The new kid on the block for advanced imaging in Barrett's esophagus: a review of volumetric laser endomicroscopy

Abstract

Advanced imaging techniques used in the management of Barrett's esophagus include electronic imaging enhancement (e.g. narrow band imaging, flexible spectral imaging color enhancement, and i-Scan), chromoendoscopy, and confocal laser endomicroscopy. Electronic imaging enhancement is used frequently in daily practice, but use of the other advanced technologies is not routine. High-definition white light endoscopy and random four quadrant biopsy remain the standard of care for evaluation of Barrett's esophagus; this is largely due to the value of advanced imaging technologies not having been validated in large studies or in everyday practice. A new advanced imaging technology called volumetric laser endomicroscopy is commercially available in the United States. Its ease of use and rapid acquisition of high-resolution images make this technology very promising for widespread application. In this article we review the technology and its potential for advanced imaging in Barrett's esophagus.

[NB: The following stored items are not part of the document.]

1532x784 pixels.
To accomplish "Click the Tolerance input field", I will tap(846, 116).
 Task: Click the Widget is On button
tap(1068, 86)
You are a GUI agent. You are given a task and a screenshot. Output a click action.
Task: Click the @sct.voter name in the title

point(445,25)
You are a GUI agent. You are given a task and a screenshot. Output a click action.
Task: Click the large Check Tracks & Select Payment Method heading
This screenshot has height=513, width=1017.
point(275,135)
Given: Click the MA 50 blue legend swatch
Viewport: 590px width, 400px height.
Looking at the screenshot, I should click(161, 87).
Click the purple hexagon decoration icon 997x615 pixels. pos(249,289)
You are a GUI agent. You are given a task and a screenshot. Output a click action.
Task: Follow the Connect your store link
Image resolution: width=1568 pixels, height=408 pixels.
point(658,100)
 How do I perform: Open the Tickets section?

Keywords: advanced imaging; cancer; dysplasia; esophagus.

Conflict of interest statement

Conflict of interest statement: The authors declare no conflicts of interest in preparing this article.

Figures

Figure 1.

Schematic depicting how VLE functions to obtain a high-resolution image of the esophagus. VLE, volumetric laser endomicroscopy.

Figure 2.

(a) Nvision volumetric laser endomicroscopy console. (b) Nvision VLE optical probe with the centering balloon. (c) schematic of the balloon inflated in the esophagus with the probe imaging. VLE, volumetric laser endomicroscopy.

Figure 3.

VLE image of the gastric cardia showing vertical pit and crypt architecture, high surface reflectivity, poor image penetration, and presence of rugal folds. Scale bar is 1 mm. Reprinted from Wolfsen and colleagues [Wolfsen et al. 2015] with permission from Elsevier. VLE, volumetric laser endomicroscopy.

Figure 4.

(a) VLE image of normal squamous mucosa with the layered architecture without glands. Scale bar is 1 mm vertical and horizontal. (b) Corresponding normal histology (not from the same patient). VLE, volumetric laser endomicroscopy.

Figure 5.

(a) VLE image showing loss of layered architecture in the setting of no surface pits and crypts. The red arrow points to complete effacement. The green arrow points to partial effacement. (b) Atypical glands (yellow arrows) with loss of layered architecture. Scale bar is 1 mm vertical and horizontal. VLE, volumetric laser endomicroscopy.

Figure 6.

OCT scoring index (OCT-SI). A score greater than or equal to 2 is associated with a sensitivity of 83% and a specificity of 75% for dysplasia. The surface intensity is designated by a + and the subsurface intensity by ++. Reprinted from Leggett and colleagues [Leggett et al. 2015] with permission from Elsevier. *Glandular atypia is defined by the presence of irregular and/or dilated glands. OCT, optical coherence tomography; OCT-SI, optical coherence tomography scoring index.

Figure 7.

VLE diagnostic algorithm (VLE-DA) index. This VLE-DA had a sensitivity of 86% (95% CI 69–96) and a specificity of 88%. (95% CI, 60–99). Reprinted from Leggett and colleagues [Leggett et al. 2015] with permission from Elsevier. CI, confidence interval; VLE, volumetric laser endomicroscopy; VLE-DA, volumetric laser endomicroscopy diagnostic algorithm.

Figure 8.

Case showing a long segment of Barrett’s esophagus (a) that was previously biopsied twice and showed indefinite for dysplasia. VLE was performed that showed the focal abnormality (b) that allowed a targeted biopsy. The yellow arrows correspond to the area on endoscopy (a) and atypical glands on VLE (b). Scale bar is 1 mm vertical and horizontal in panel b. Reprinted from Trindade and colleagues [Trindade et al. 2015] with permission from Elsevier. VLE, volumetric laser endomicroscopy.